とはいえ、夫の本職はサーバー系のインフラエンジニア。HTMLやCSSを使ったコーディングには慣れておらず、無事に完成するのかしないのか…!?という波乱の展開も。しかし夫の友人の助けも借りながら、なんとか期日までに形にすることができました。

紙ではなくWebの招待状にしたことで、ゲストの回答集計などの手間が省けたほか、 式前日にゲストの方々へ席次表を添付したリマインドメールを送信したりすることもできました。

結婚式の招待状としてWeb招待状を利用する方の中には、ご友人へはWeb招待状、親族へは紙の招待状、という送り分けをする方も多いようですが、今回は親族の中にそこまで高齢のゲストがいなかったこともあり、友人・親族ともにWeb招待状を利用しました。
最近は少しずつ増えてきているWeb招待状ですが、親世代のゲストにとっては新鮮だったようで、「お互いの手間も省けるし、分かりやすくていいね!」と大変好評でした。

ペーパーアイテム

ゲストの人数や料理の内容など、式の詳細が決まり始めるといよいよペーパーアイテムの制作が始まります。
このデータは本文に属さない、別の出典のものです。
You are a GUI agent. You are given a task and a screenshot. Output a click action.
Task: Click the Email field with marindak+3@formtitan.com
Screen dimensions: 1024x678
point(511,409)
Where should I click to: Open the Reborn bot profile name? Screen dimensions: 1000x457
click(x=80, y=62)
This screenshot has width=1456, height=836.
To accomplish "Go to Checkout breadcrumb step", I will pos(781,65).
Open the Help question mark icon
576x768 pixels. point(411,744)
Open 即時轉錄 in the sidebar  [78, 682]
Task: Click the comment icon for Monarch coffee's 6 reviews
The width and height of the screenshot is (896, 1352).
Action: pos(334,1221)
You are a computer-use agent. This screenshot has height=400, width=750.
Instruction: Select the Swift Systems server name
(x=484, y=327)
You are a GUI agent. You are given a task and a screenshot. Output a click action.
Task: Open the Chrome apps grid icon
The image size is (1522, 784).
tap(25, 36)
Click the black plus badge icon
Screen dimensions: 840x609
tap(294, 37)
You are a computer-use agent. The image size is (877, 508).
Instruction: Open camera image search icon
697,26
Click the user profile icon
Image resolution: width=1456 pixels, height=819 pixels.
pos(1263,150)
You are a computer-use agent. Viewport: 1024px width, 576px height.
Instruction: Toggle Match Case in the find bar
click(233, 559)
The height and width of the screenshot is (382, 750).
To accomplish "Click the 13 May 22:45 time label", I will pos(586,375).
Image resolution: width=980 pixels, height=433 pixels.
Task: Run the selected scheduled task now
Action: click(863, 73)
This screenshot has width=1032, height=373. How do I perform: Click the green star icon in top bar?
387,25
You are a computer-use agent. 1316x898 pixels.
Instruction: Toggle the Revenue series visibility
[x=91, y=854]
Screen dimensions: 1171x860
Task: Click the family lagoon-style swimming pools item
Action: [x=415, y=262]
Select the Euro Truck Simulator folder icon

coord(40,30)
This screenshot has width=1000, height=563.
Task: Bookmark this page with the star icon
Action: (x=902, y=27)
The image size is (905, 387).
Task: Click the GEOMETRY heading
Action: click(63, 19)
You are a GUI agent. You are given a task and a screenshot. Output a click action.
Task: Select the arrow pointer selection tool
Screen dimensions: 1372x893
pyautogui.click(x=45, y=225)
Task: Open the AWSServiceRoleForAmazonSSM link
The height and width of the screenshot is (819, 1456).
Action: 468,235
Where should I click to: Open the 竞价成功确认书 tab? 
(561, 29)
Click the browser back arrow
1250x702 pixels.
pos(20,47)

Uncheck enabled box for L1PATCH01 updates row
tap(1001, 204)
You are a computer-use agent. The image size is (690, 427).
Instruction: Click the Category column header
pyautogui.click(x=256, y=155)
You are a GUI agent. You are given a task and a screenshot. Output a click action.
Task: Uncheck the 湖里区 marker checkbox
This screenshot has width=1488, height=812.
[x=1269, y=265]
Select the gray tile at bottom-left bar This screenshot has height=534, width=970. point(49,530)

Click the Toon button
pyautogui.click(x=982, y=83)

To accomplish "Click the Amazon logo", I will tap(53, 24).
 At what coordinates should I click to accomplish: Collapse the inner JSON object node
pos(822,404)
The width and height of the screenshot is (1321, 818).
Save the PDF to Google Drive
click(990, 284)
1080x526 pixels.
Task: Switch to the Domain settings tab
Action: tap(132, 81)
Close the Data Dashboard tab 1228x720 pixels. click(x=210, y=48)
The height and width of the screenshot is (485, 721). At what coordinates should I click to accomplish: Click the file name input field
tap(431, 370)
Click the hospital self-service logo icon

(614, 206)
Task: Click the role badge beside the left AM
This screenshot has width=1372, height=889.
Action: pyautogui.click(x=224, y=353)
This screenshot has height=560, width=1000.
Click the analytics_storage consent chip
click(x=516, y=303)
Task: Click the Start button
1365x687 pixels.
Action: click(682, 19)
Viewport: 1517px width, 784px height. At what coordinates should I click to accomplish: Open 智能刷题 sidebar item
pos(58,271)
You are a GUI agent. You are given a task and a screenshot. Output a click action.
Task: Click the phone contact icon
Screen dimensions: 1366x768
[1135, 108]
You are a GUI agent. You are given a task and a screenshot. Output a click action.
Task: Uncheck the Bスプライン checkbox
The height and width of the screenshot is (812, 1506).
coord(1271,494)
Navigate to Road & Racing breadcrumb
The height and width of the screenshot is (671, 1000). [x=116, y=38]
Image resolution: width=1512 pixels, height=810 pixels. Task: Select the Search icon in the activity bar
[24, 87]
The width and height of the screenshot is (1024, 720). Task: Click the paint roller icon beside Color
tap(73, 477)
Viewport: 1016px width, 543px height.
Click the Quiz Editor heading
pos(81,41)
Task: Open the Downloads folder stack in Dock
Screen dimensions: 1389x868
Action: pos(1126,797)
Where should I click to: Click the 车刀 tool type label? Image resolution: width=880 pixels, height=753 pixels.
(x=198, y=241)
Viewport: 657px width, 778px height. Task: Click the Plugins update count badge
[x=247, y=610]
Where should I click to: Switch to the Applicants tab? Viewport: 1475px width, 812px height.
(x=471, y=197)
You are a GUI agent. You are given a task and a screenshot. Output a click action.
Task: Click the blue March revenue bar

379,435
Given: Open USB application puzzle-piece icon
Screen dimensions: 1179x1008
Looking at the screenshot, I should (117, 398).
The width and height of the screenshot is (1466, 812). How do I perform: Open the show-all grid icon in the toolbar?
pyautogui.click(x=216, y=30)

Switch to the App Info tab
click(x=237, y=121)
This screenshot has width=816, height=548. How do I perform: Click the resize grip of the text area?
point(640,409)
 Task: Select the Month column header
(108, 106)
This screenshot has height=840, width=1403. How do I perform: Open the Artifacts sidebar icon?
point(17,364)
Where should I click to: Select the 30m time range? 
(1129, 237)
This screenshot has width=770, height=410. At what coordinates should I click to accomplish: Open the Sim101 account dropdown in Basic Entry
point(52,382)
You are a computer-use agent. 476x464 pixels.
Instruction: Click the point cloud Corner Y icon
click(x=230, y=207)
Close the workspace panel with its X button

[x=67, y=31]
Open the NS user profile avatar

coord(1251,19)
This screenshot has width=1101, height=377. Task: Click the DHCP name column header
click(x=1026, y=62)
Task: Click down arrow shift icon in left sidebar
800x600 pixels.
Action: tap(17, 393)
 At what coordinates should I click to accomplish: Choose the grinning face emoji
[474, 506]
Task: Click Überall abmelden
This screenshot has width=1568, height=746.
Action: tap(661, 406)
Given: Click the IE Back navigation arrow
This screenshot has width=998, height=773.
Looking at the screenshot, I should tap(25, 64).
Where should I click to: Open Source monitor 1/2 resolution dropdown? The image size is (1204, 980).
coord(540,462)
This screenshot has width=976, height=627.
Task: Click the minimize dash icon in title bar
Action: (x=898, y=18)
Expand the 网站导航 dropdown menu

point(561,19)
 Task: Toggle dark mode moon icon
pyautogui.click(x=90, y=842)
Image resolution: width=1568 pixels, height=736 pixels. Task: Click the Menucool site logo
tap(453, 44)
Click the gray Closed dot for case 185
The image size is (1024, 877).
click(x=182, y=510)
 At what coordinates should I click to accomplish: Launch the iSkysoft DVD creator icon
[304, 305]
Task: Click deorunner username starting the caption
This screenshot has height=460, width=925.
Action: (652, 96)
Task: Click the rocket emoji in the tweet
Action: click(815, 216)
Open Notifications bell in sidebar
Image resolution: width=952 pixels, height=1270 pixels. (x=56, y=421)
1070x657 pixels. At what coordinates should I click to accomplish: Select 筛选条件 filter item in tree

①プロフィールブック ペーパーアイテムの中でも特に制作ボリュームが大きかったのはプロフィールブック。

A6サイズ 12ページ(表紙含む)の冊子の中に、ごあいさつや2人のプロフィール、簡単なQ&Aのほか、会場敷地内にある雑貨屋さんやカフェの案内マップなどを入れ、披露宴の開始前やお色直し中などにゲストが退屈にならないように工夫しました。

紙や製本方法にもこだわって制作したのですが、1点失敗したことが…! それは、表紙用の厚紙に濃度の高い色を印刷したことで折り目部分の印刷が少し剥げてしまい、せっかくのミシン綴じがあまり映えない結果になってしまったこと。(もったいないことをした…😭)

②席札/メニュー表

続いては、ゲストの皆様のテーブルに置く席札とメニュー表。
会場のMOKICHI TRATTORIAさんは、酒蔵併設のレストランということもあって、ビールや日本酒をはじめとしたドリンクメニューが非常に豊富。 ということで、ドリンクメニューはプロフィールブックの中に入れ込むのではなく、ゲストが手に取りやすいようにメニュー表として別で用意しました。

テーブルに設置する際、プロフィールブックと席札、そしてメニュー表を一つのセットとして置きたかったので、各アイテムがバラバラにならないよう メニュー表に孔開け加工を施し、そこにタッセル付きの席札をボールチェーンでぶら下げる、といった仕様にしています。 席札の裏面には手書きで各ゲストへのメッセージを。
(裏面のメッセージは気づいてもらえない可能性もあるので、念の為司会者さんからアナウンスを入れてもらうのがおすすめです!)

③ウェルカムボード
ウェルカムボードにはお気に入りの前撮り写真をメインで使いつつ、そこに今回のために作成したロゴを入れることで映画ポスター的な雰囲気に仕上げました。

ボードのサイズはA2サイズ。
下見の際に会場のウェルカムスペースの寸法を測り忘れていたためサイズ感については少し悩んだ部分もあったのですが、結果的に大きすぎず小さすぎずのちょうどいいサイズだったかなと思います🙆‍♀️

④その他

この他にも
・テーブルナンバー
・席次表
・引き出物袋に貼るラベル
・乾杯ドリンク用のラベル
・お見送りの際にゲストにお渡しするプチギフト用のタグ

など、細かいペーパーアイテムも全て自作しています。 式が近づき当日の装飾や流れを改めて確認していると 名もなき制作物が次から次へと湧いて出てくるので、こういった細々としたアイテムに関してはなんだかんだで式の直前まで作り続けていた気がします…。😇


ペーパーアイテム全体を通して、前撮りの時に決めたテーマカラーの「オレンジ」と「ブルー」を使って全体に統一感を出しながらも、賑やかでポップな雰囲気のデザインになるように意識しました。日本の結婚式というよりは、海外のパーティー!💃🕺的なイメージを参考にしています。

結婚証明書

続いてご紹介するのは結婚証明書。 今回我々は人前式(※神に誓う形式の挙式とは違い、参列したゲストが結婚の証人となる)という形式で挙式を行ったため、ゲスト参加型のセレモニーとして、ゲストと一緒に作り上げる結婚証明書を用意しました。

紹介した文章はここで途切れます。